Today, the stock is worth nearly $199 a share. You’re up 176%, compared with a price decline of 1.3% for the Standard & Poor’s 500 stock index in the same period.

But along the way, you would have had to contend with several sell-offs in Rio Tinto, including one in 2004 that took the stock down nearly 25% over three months. Your patience would have been severely tested, yet the reward for staying the course would have been bountiful.

It may seem elementary to say, “Look for good long-term investments,” but the elementary often is what investors forget at times when markets are caught up with very short-term concerns -- such as, will the Federal Reserve stop raising its benchmark interest rate at 5% or at 5.25%? (As if, four or five years from now, that will have mattered at all.)

Where would you bet today if you were looking for substantial returns not in a week or a month, but by, say, 2010?

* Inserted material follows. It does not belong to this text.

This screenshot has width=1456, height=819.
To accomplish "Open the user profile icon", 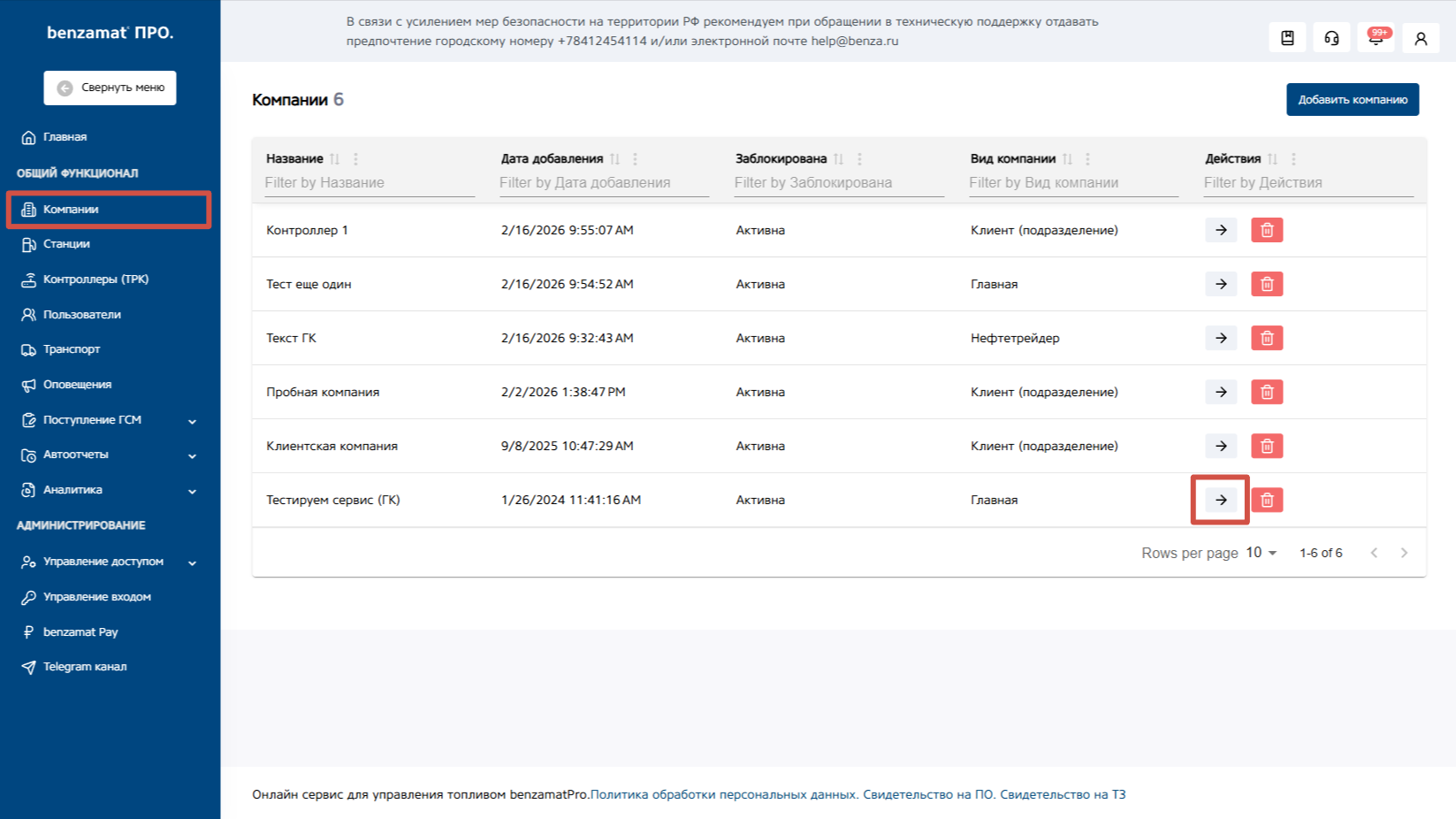I will (x=1421, y=38).
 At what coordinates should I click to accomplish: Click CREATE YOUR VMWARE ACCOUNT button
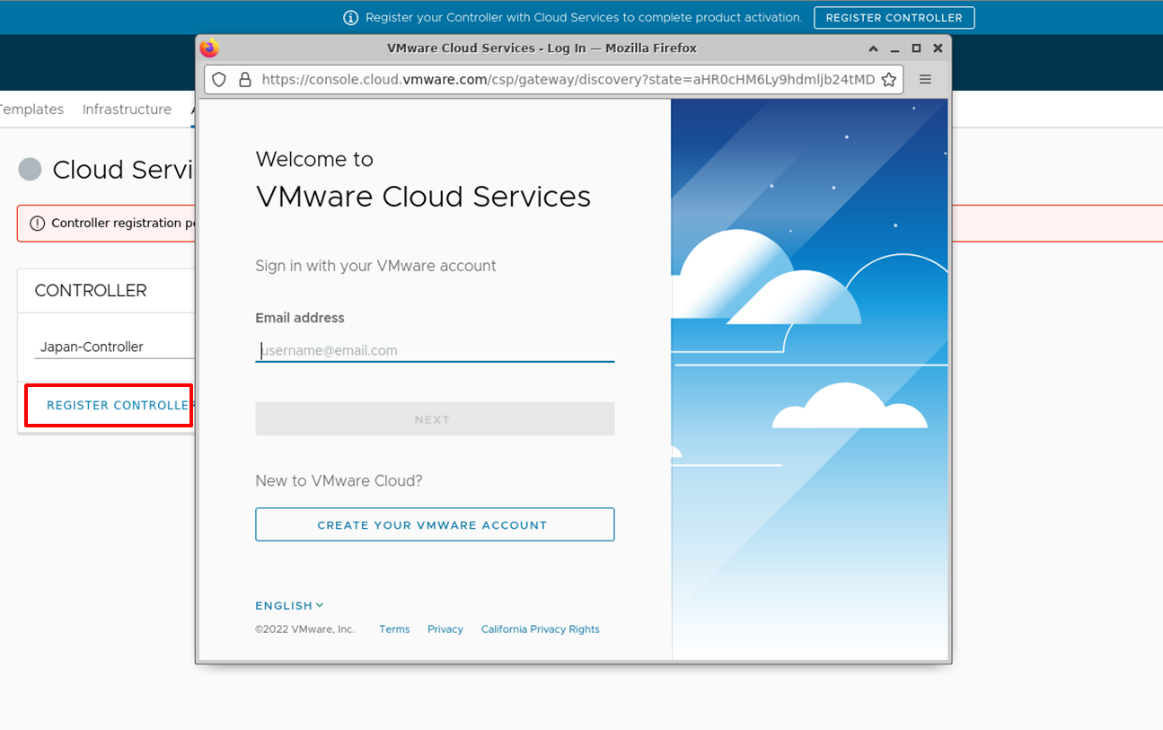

What follows are three investment themes that may have places in a diversified portfolio. They aren’t right for everyone, obviously, but the ideas may at least help focus you on industry and economic trends that have the potential to generate hefty gains in the long run:

* Robert Hagstrom, manager of the Baltimore-based Legg Mason Growth Trust stock mutual fund, believes that the greatest growth story of this decade is so obvious, many investors may be looking past it. He’s talking about the Internet sector.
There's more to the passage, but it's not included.